* Written exercise *
Locate every line in the material that contains the string "pyautogui" and copy each one in full.

* Material provided *
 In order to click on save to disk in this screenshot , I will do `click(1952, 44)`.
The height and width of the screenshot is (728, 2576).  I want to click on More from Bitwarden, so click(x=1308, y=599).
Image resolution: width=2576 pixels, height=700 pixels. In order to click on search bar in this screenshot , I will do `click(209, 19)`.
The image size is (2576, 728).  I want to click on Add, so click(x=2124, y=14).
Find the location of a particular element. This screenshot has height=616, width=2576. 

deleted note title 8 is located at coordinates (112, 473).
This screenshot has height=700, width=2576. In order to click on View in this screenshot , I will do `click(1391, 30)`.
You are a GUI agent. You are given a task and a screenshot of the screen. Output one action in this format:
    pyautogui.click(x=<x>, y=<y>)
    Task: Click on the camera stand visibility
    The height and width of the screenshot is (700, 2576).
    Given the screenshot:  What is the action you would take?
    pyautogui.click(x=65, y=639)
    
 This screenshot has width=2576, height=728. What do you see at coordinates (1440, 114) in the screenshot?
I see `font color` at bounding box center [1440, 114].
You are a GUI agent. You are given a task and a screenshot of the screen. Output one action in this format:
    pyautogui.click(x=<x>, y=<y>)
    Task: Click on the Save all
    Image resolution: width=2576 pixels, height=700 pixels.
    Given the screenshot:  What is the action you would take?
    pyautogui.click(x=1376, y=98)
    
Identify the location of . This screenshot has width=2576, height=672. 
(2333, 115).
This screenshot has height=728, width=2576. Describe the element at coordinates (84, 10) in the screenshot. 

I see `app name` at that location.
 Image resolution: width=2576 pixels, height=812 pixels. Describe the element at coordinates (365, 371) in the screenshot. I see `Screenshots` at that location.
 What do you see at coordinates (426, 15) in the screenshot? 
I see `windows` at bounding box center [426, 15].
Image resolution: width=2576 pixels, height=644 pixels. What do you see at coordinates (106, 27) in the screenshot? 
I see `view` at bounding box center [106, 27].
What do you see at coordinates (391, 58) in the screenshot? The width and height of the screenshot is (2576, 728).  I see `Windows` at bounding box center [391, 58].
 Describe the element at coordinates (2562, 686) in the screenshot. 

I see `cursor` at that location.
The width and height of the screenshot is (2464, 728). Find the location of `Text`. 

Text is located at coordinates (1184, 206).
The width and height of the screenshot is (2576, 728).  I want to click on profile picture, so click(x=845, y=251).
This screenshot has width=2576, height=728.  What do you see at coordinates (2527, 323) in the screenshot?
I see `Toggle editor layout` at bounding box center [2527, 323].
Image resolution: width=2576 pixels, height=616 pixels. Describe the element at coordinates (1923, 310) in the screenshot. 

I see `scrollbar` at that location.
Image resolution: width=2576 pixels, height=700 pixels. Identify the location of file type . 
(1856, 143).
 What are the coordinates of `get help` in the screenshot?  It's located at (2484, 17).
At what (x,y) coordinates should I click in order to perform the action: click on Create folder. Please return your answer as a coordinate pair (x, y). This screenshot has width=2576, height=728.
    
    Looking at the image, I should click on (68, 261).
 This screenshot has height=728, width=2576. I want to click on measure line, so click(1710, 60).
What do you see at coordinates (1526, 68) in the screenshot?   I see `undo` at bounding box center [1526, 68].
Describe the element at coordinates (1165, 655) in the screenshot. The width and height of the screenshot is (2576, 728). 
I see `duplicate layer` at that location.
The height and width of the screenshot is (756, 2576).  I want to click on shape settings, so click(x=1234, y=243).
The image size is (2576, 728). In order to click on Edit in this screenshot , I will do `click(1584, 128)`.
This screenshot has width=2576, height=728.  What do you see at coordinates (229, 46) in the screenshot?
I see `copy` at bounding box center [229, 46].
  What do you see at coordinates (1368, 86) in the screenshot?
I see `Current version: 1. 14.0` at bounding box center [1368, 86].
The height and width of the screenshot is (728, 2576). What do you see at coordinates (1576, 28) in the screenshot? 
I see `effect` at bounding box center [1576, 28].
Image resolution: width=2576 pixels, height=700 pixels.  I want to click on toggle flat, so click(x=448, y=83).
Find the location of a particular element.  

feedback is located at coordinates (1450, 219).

* Output of the task *
    pyautogui.click(x=<x>, y=<y>)
    pyautogui.click(x=65, y=639)
    pyautogui.click(x=<x>, y=<y>)
    pyautogui.click(x=1376, y=98)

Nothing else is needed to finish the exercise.